ICD-10 coding for psychiatric encounters is one of the places where general-purpose ambient scribes struggle the most. The diagnoses are nuanced, the comorbidities are routine, and the codes that the model “remembers” from primary care training do not always map to what the chart actually says. Wrong code in, wrong claim out. Documentation gets bounced. Revenue cycle gets noisy. Nobody wins.
Nextvisit’s coding workflow was built specifically for the way psychiatric assessments read. Here is how it works in practice.
Codes come from the assessment, not from a popularity contest
The coding model does not suggest the most-common F-code for an apparent diagnosis. It reads the assessment you wrote and extracts the diagnostic claims, then matches them to ICD-10 codes that fit those claims specifically.
If your assessment says “moderate major depressive disorder, recurrent, without psychotic features, with a partial response to sertraline 100 mg,” the suggested code is F33.1, not F32.9. Specifier matters. Sequence (single vs recurrent) matters. Severity (mild, moderate, severe, with or without psychotic features) matters. The system reads them all.
If a specifier is missing from your assessment, the system flags it as a coding gap rather than guessing. You can fill in the specifier or accept the less-specific code.
Polypharmacy and comorbidity are first-class
Most psychiatric visits carry more than one active diagnosis. The coding workflow surfaces all active conditions documented in the chart, ranks them by relevance to the current encounter, and proposes the order most claims systems expect (primary, then comorbid, then chronic conditions monitored but not actively treated).

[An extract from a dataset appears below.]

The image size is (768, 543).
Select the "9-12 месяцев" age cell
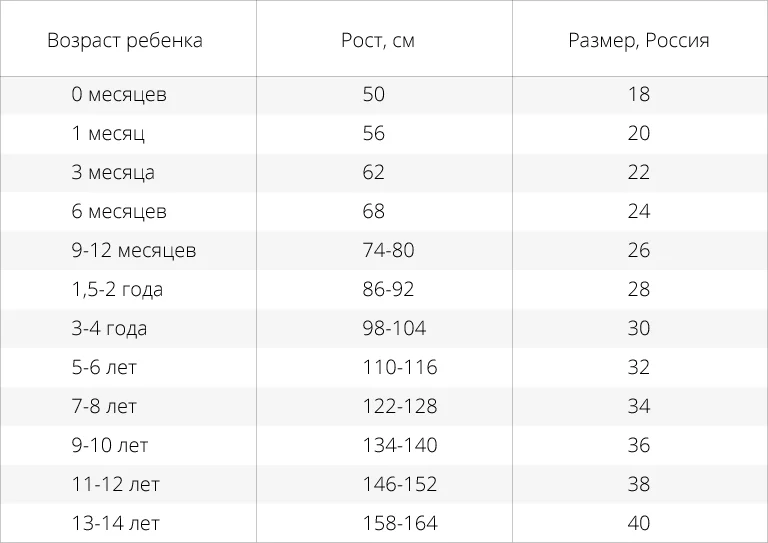(x=134, y=251)
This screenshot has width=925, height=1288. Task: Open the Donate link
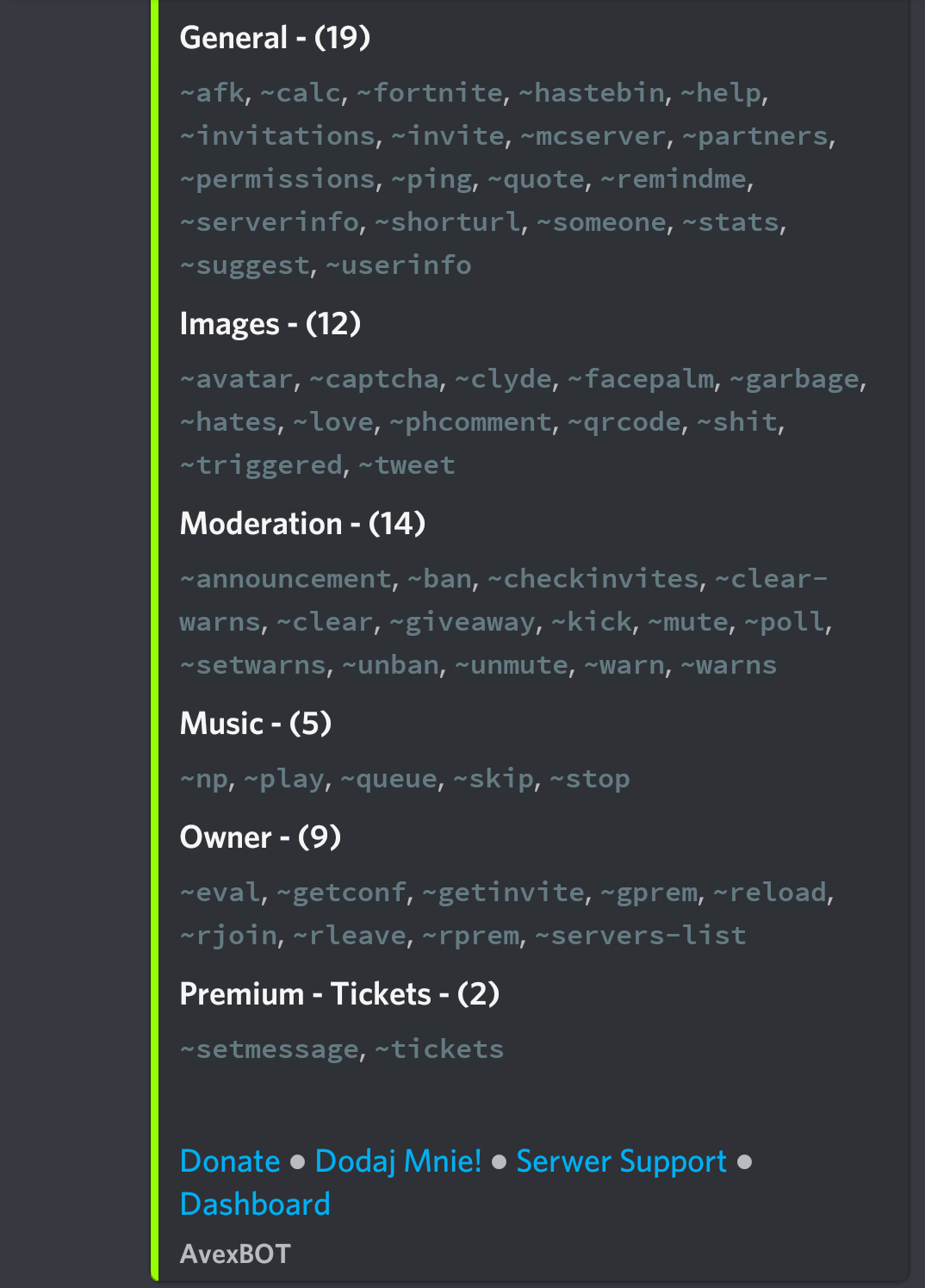pyautogui.click(x=230, y=1161)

Polypharmacy gets specific handling. If you are managing a patient on two antipsychotics, the system surfaces F-codes that reflect the active conditions and prompts whether long-term medication monitoring (Z79.899 or its specifiers) belongs on the claim.
Add-on codes that show up correctly
The CPT add-on codes psychiatry uses, time-based prolonged services, interactive complexity (90785), and the smoking and alcohol counseling codes when they apply, get suggested when the documentation supports them and not when it does not. Time-based codes read the actual time you documented. The system does not invent time.
For the codes that require specific documentation, like 90785, the system checks for the elements (high-risk behavior, mandatory reporting, communication barrier, et cetera) and suggests the code when at least one element is documented.
What you still review
Every code is a suggestion. Nothing is final until you sign. The coder, biller, or supervising clinician on your team can override any suggestion. The system records the override, and over time the suggestions adapt to your group’s coding style.
This is the part general-purpose scribes get wrong. Coding is not a feature you bolt onto an ambient model. It is a workflow that has to read your assessment carefully, respect your specialty, and surface its work for clinical review. Done that way, it stops being a source of denials and starts being part of the documentation.